» **What the exercise asks**
Return all the entries below exactly as they were given.
****
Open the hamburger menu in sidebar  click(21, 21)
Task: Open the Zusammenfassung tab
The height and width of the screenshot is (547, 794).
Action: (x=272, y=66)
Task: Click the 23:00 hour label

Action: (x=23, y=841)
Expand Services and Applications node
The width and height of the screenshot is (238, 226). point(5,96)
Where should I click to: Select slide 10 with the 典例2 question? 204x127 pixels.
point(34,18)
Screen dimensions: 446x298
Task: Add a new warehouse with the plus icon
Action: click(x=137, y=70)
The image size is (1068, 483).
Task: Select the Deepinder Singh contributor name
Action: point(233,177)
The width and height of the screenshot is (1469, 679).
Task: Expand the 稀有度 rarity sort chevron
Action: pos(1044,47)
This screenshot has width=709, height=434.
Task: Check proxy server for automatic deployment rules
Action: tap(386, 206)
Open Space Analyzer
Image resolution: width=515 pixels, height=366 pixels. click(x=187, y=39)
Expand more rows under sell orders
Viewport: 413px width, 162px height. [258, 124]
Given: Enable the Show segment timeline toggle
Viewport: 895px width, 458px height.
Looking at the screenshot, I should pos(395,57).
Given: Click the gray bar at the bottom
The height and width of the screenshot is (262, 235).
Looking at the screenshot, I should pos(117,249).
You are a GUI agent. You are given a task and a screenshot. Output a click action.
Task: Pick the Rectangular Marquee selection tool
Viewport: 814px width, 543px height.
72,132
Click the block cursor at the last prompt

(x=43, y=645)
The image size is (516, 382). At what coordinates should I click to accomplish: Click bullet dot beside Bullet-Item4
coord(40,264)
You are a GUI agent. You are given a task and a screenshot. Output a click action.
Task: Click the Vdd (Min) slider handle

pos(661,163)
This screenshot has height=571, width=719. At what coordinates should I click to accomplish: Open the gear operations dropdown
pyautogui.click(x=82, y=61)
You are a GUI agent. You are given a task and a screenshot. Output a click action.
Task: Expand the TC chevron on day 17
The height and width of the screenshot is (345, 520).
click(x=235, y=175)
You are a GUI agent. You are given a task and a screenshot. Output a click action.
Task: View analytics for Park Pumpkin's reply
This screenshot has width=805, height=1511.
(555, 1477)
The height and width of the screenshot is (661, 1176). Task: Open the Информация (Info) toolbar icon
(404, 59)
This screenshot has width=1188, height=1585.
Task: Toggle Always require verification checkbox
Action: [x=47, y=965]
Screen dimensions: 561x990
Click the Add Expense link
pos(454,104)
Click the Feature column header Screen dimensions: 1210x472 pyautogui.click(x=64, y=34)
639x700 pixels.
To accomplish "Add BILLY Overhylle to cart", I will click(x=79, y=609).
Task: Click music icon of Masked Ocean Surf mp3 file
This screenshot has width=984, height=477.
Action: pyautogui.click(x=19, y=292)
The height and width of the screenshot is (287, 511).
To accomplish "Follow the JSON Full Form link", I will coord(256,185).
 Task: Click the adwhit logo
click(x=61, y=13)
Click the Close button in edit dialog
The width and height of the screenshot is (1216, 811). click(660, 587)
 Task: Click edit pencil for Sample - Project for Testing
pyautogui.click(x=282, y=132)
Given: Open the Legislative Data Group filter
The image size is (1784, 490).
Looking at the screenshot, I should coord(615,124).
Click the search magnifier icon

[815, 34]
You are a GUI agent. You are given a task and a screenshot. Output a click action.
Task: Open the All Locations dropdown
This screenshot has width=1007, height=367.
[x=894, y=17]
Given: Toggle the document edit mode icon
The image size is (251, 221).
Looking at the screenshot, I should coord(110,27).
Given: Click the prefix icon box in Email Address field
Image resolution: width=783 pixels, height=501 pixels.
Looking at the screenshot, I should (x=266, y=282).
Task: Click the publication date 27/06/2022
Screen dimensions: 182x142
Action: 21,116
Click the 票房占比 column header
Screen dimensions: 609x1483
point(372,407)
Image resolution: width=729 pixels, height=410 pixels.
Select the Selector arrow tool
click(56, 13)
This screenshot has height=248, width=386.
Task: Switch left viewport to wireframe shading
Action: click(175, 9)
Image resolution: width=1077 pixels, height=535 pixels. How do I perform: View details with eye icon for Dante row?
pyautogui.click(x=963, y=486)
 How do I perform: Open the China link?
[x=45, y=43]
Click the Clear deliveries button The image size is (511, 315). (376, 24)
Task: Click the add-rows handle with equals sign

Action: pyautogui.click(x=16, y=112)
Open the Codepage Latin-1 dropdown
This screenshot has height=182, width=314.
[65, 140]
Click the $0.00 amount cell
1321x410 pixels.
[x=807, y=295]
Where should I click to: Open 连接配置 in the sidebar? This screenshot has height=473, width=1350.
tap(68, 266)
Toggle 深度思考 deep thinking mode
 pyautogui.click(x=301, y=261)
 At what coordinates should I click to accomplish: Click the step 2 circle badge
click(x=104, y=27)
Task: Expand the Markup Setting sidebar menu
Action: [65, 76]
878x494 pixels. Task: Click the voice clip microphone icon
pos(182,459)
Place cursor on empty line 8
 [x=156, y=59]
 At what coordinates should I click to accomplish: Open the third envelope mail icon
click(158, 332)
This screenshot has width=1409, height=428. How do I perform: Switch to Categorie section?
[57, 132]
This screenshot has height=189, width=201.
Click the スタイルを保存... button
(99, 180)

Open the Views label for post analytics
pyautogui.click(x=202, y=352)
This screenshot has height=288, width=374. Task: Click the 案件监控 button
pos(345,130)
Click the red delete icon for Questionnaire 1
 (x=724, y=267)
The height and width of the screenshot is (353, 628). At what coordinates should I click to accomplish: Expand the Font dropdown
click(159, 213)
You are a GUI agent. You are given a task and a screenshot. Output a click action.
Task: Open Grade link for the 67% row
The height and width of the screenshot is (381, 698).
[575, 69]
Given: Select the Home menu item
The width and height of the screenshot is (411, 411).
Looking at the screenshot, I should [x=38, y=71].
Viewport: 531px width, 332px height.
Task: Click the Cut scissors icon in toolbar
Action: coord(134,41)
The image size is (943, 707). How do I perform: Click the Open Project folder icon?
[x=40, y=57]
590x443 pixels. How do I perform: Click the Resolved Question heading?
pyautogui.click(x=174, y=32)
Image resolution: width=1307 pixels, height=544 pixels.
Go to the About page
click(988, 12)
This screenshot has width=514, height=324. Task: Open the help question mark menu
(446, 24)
****
» **Task solution**
Open the hamburger menu in sidebar  click(21, 21)
Task: Open the Zusammenfassung tab
The height and width of the screenshot is (547, 794).
Action: (x=272, y=66)
Task: Click the 23:00 hour label

Action: (x=23, y=841)
Expand Services and Applications node
The width and height of the screenshot is (238, 226). point(5,96)
Where should I click to: Select slide 10 with the 典例2 question? 204x127 pixels.
point(34,18)
Screen dimensions: 446x298
Task: Add a new warehouse with the plus icon
Action: click(x=137, y=70)
The image size is (1068, 483).
Task: Select the Deepinder Singh contributor name
Action: point(233,177)
The width and height of the screenshot is (1469, 679).
Task: Expand the 稀有度 rarity sort chevron
Action: pos(1044,47)
This screenshot has width=709, height=434.
Task: Check proxy server for automatic deployment rules
Action: tap(386, 206)
Open Space Analyzer
Image resolution: width=515 pixels, height=366 pixels. click(x=187, y=39)
Expand more rows under sell orders
Viewport: 413px width, 162px height. [258, 124]
Given: Enable the Show segment timeline toggle
Viewport: 895px width, 458px height.
Looking at the screenshot, I should pos(395,57).
Given: Click the gray bar at the bottom
The height and width of the screenshot is (262, 235).
Looking at the screenshot, I should pos(117,249).
You are a GUI agent. You are given a task and a screenshot. Output a click action.
Task: Pick the Rectangular Marquee selection tool
Viewport: 814px width, 543px height.
72,132
Click the block cursor at the last prompt

(x=43, y=645)
The image size is (516, 382). At what coordinates should I click to accomplish: Click bullet dot beside Bullet-Item4
coord(40,264)
You are a GUI agent. You are given a task and a screenshot. Output a click action.
Task: Click the Vdd (Min) slider handle

pos(661,163)
This screenshot has height=571, width=719. At what coordinates should I click to accomplish: Open the gear operations dropdown
pyautogui.click(x=82, y=61)
You are a GUI agent. You are given a task and a screenshot. Output a click action.
Task: Expand the TC chevron on day 17
The height and width of the screenshot is (345, 520).
click(x=235, y=175)
You are a GUI agent. You are given a task and a screenshot. Output a click action.
Task: View analytics for Park Pumpkin's reply
This screenshot has width=805, height=1511.
(555, 1477)
The height and width of the screenshot is (661, 1176). Task: Open the Информация (Info) toolbar icon
(404, 59)
This screenshot has width=1188, height=1585.
Task: Toggle Always require verification checkbox
Action: [x=47, y=965]
Screen dimensions: 561x990
Click the Add Expense link
pos(454,104)
Click the Feature column header Screen dimensions: 1210x472 pyautogui.click(x=64, y=34)
639x700 pixels.
To accomplish "Add BILLY Overhylle to cart", I will click(x=79, y=609).
Task: Click music icon of Masked Ocean Surf mp3 file
This screenshot has width=984, height=477.
Action: pyautogui.click(x=19, y=292)
The height and width of the screenshot is (287, 511).
To accomplish "Follow the JSON Full Form link", I will coord(256,185).
 Task: Click the adwhit logo
click(x=61, y=13)
Click the Close button in edit dialog
The width and height of the screenshot is (1216, 811). click(660, 587)
 Task: Click edit pencil for Sample - Project for Testing
pyautogui.click(x=282, y=132)
Given: Open the Legislative Data Group filter
The image size is (1784, 490).
Looking at the screenshot, I should coord(615,124).
Click the search magnifier icon

[815, 34]
You are a GUI agent. You are given a task and a screenshot. Output a click action.
Task: Open the All Locations dropdown
This screenshot has width=1007, height=367.
[x=894, y=17]
Given: Toggle the document edit mode icon
The image size is (251, 221).
Looking at the screenshot, I should coord(110,27).
Given: Click the prefix icon box in Email Address field
Image resolution: width=783 pixels, height=501 pixels.
Looking at the screenshot, I should (x=266, y=282).
Task: Click the publication date 27/06/2022
Screen dimensions: 182x142
Action: 21,116
Click the 票房占比 column header
Screen dimensions: 609x1483
point(372,407)
Image resolution: width=729 pixels, height=410 pixels.
Select the Selector arrow tool
click(56, 13)
This screenshot has height=248, width=386.
Task: Switch left viewport to wireframe shading
Action: click(175, 9)
Image resolution: width=1077 pixels, height=535 pixels. How do I perform: View details with eye icon for Dante row?
pyautogui.click(x=963, y=486)
 How do I perform: Open the China link?
[x=45, y=43]
Click the Clear deliveries button The image size is (511, 315). (376, 24)
Task: Click the add-rows handle with equals sign

Action: pyautogui.click(x=16, y=112)
Open the Codepage Latin-1 dropdown
This screenshot has height=182, width=314.
[65, 140]
Click the $0.00 amount cell
1321x410 pixels.
[x=807, y=295]
Where should I click to: Open 连接配置 in the sidebar? This screenshot has height=473, width=1350.
tap(68, 266)
Toggle 深度思考 deep thinking mode
 pyautogui.click(x=301, y=261)
 At what coordinates should I click to accomplish: Click the step 2 circle badge
click(x=104, y=27)
Task: Expand the Markup Setting sidebar menu
Action: [65, 76]
878x494 pixels. Task: Click the voice clip microphone icon
pos(182,459)
Place cursor on empty line 8
 [x=156, y=59]
 At what coordinates should I click to accomplish: Open the third envelope mail icon
click(158, 332)
This screenshot has width=1409, height=428. How do I perform: Switch to Categorie section?
[57, 132]
This screenshot has height=189, width=201.
Click the スタイルを保存... button
(99, 180)

Open the Views label for post analytics
pyautogui.click(x=202, y=352)
This screenshot has height=288, width=374. Task: Click the 案件监控 button
pos(345,130)
Click the red delete icon for Questionnaire 1
 (x=724, y=267)
The height and width of the screenshot is (353, 628). At what coordinates should I click to accomplish: Expand the Font dropdown
click(159, 213)
You are a GUI agent. You are given a task and a screenshot. Output a click action.
Task: Open Grade link for the 67% row
The height and width of the screenshot is (381, 698).
[575, 69]
Given: Select the Home menu item
The width and height of the screenshot is (411, 411).
Looking at the screenshot, I should [x=38, y=71].
Viewport: 531px width, 332px height.
Task: Click the Cut scissors icon in toolbar
Action: coord(134,41)
The image size is (943, 707). How do I perform: Click the Open Project folder icon?
[x=40, y=57]
590x443 pixels. How do I perform: Click the Resolved Question heading?
pyautogui.click(x=174, y=32)
Image resolution: width=1307 pixels, height=544 pixels.
Go to the About page
click(988, 12)
This screenshot has width=514, height=324. Task: Open the help question mark menu
(446, 24)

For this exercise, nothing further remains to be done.